▶ [PAGE TEXT]
Self Attention
Queries, keys, values — derived and animated.
Picture a dinner party. Twenty guests around a long table, everyone talking at once. Now picture the same party the way a RNNs would have to run it: one guest speaks, the next guest listens to a compressed summary of everything that's been said so far, then whispers their own summary to the guest on their right. By the time the rumor has crossed the room, the first joke has been rewritten, forgotten, and re-forgotten through nineteen hops of a very tired game of telephone. Long-range conversation is possible in principle and miserable in practice.
Self-attention runs the party differently. Every guest turns to every other guest at the same instant and silently asks the same question: how relevant are you to me right now? No passing notes down the chain. No summarizing. Guest 100 hears guest 1 with the same clarity as guest 99 — the shortest path between any two people in the room is always one look across the table. That single architectural decision — “everyone reads everyone, in parallel” — is the engine underneath BERT, GPT, Claude, every modern LLM you've touched.
This lesson builds the room from the ground up. We'll meet the three things each guest carries, derive the Q/K/V projection trick, unpack the scaled dot-product formula a factor at a time, see why the √d_k in the denominator is mathematically non-negotiable, watch a live attention matrix light up over a real sentence, and implement causal attention from scratch in three flavors.

▶ [SUPPLIED DATA]
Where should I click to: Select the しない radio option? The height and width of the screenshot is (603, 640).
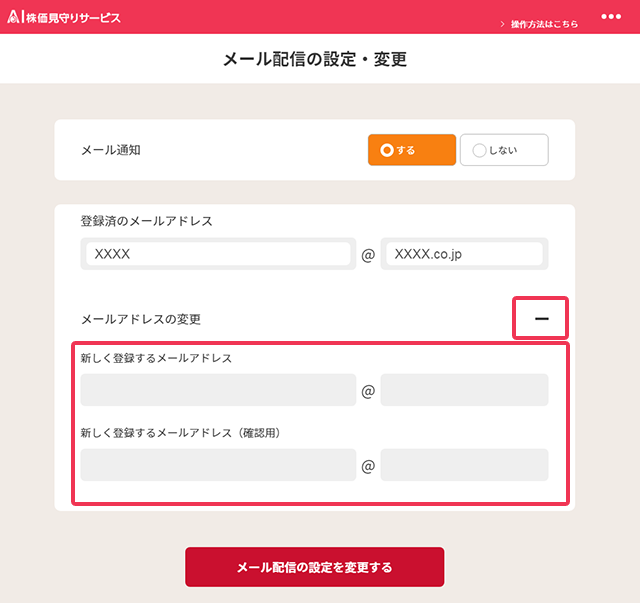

▶ [TASK STATEMENT]
Please copy the self-attention lesson above in full, word for word.

▶ [RESPONSE TO THIS EXERCISE]
Self Attention
Queries, keys, values — derived and animated.
Picture a dinner party. Twenty guests around a long table, everyone talking at once. Now picture the same party the way a RNNs would have to run it: one guest speaks, the next guest listens to a compressed summary of everything that's been said so far, then whispers their own summary to the guest on their right. By the time the rumor has crossed the room, the first joke has been rewritten, forgotten, and re-forgotten through nineteen hops of a very tired game of telephone. Long-range conversation is possible in principle and miserable in practice.
Self-attention runs the party differently. Every guest turns to every other guest at the same instant and silently asks the same question: how relevant are you to me right now? No passing notes down the chain. No summarizing. Guest 100 hears guest 1 with the same clarity as guest 99 — the shortest path between any two people in the room is always one look across the table. That single architectural decision — “everyone reads everyone, in parallel” — is the engine underneath BERT, GPT, Claude, every modern LLM you've touched.
This lesson builds the room from the ground up. We'll meet the three things each guest carries, derive the Q/K/V projection trick, unpack the scaled dot-product formula a factor at a time, see why the √d_k in the denominator is mathematically non-negotiable, watch a live attention matrix light up over a real sentence, and implement causal attention from scratch in three flavors.